Calvinism has saved Protestantism from being overwhelmed by the Counter-Reformation. And it has done so on a world-wide scale by the possibility of alliances of Protestants all over the world – Cromwell especially did this – the world alliances

which we still have in this country, as an idea of allying the good people against the evil people; of course the evil people are the political enemies, but this is done in the name of the good people, which is something the Lutherans would not do; when they tried it they fell down. This gave Calvinism a tremendous international power.

There is another element in Calvinism, namely the possibility of revolution. If you read Calvin you think this is even worse than Luther. He certainly said that all revolution is against. the law of God, as Luther did. Then he makes an exception which has become decisive for West European history, He said that although no individual citizen should be allowed to make a revolution, the lower magistrates should be able and willing to make a revolution if the natural law, to which every ruler is subjected, should be contradicted by this ruler. Then the lower magistrates have the duty to revolt against him

Now this of course is a possibility that in a democracy such as ours, where all of us are lower magistrates – by voting, we establish the government – under these

circumstances revolution is, universally permissible. And this was the situation in Western Europe, where the kings and queens were mostly on the side of Catholicism, and Protestantism could be saved only by people who were convinced that in the name of God they can fight against their kings and queens, if kings and queens suppress the true Gospel, namely the purified Gospel of the Reformation.

Let me say a few words about his doctrine of the authority of scripture.. This is a very important point insofar as it was the way in which, finally, biblicism developed in all groups of Protestant faith. The Bible for Calvin is a law of truth, and of course also a law of word. At length, that the truth might remain in the world in a continual course of instruction to all ages, he determined that the same oracles which he had deposited with the patriarchs should be committed to public records. With this design the Law was promulgated, to which the prophets were afterwards annexed as its first interpreters. The Bible, therefore, must above all be obeyed. It contains a "heavenly doctrine." This was necessary – although again an adaptation – because of the mutability of the human mind. This was the necessary way to preserve the doctrines of Christianity by writing them down, and making, as Calvin says, God's instructions speaks of "the peculiar school of the children of God."

Now all this can be harmless, or can be the opposite, and there is much discussion going on as to how to interpret his doctrine of the Scripture. In any case the answer is that this doctrine is absolute, but it is absolute only for those to whom the Divine Spirit gives the testimony that this book contains the absolute truth. But if this is done, then we can witness to the whole Bible as an authoritarian book of a radically authoritarian character.
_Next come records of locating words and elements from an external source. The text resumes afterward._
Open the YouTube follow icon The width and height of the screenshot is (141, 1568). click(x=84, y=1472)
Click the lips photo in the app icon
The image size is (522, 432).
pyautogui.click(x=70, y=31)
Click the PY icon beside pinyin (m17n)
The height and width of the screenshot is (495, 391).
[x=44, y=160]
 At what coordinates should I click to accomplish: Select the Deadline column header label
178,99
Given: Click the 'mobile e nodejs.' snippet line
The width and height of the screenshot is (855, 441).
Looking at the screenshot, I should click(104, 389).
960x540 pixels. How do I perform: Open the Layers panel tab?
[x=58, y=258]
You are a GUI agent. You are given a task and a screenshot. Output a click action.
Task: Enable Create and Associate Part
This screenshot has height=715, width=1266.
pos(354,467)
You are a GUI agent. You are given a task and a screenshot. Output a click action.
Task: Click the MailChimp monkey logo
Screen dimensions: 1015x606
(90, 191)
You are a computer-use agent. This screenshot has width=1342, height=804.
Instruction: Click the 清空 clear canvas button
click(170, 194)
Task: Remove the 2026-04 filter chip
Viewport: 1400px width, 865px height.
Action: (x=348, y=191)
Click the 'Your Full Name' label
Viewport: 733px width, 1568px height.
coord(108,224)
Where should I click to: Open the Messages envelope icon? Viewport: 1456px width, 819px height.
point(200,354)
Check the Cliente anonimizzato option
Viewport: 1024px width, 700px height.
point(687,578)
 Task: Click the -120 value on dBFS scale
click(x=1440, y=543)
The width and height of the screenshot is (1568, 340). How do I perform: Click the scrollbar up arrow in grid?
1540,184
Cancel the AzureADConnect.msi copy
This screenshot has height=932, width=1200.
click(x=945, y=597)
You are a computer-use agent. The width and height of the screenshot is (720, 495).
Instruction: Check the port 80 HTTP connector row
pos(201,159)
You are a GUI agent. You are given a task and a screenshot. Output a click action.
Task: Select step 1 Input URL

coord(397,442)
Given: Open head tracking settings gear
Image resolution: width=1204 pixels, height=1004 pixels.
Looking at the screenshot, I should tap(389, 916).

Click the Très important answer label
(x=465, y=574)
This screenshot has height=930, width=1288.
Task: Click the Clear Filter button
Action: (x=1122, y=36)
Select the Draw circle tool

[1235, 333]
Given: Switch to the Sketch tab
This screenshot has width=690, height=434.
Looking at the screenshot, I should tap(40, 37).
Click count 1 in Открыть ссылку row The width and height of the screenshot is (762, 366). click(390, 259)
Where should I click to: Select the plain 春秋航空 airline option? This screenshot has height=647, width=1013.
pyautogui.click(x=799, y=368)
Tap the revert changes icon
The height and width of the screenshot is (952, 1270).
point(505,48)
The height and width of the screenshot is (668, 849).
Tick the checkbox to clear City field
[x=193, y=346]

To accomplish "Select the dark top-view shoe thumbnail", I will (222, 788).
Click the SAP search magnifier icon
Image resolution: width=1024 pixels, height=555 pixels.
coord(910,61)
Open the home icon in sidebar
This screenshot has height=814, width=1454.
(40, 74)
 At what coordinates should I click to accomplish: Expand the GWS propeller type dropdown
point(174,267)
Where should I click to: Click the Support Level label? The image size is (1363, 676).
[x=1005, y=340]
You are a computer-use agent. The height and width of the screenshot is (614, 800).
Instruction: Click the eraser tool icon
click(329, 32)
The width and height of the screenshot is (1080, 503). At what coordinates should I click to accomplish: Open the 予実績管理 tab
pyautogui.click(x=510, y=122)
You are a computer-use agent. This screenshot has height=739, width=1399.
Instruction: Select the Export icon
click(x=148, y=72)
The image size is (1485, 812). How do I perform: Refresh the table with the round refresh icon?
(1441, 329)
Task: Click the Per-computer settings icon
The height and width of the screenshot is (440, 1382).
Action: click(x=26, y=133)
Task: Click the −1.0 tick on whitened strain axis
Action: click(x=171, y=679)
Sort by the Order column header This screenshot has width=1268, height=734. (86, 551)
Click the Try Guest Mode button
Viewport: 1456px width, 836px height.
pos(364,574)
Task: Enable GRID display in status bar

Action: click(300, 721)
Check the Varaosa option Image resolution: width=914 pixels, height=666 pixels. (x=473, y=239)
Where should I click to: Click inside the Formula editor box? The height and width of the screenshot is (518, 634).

The form of the Biblical authority is derived from the fact that the Bible is composed under the dictation of the Holy Spirit. This term, "dictation of the Holy Spirit," is something which produced the doctrine of verbal inspiration, in a way which surpasses anything which existed in Calvinism, and in contradicting the Protestant principle as such: t he disciples were "pens" of Christ; all elements which come from them were superseded by the Divine Spirit which testifies that in this book the oracles of God are contained. "Between the apostles and their successors, however, there is this difference – that the apostles were the certain and authentic amanuenses of the Holy Spirit, and therefore their writings are to be received as the oracles of God." Out of the mouth of God" the Bible is written, i.e., the whole Bible; the distinction between the Old and New Testaments largely disappears. And you can find this still today in every Calvinistic country.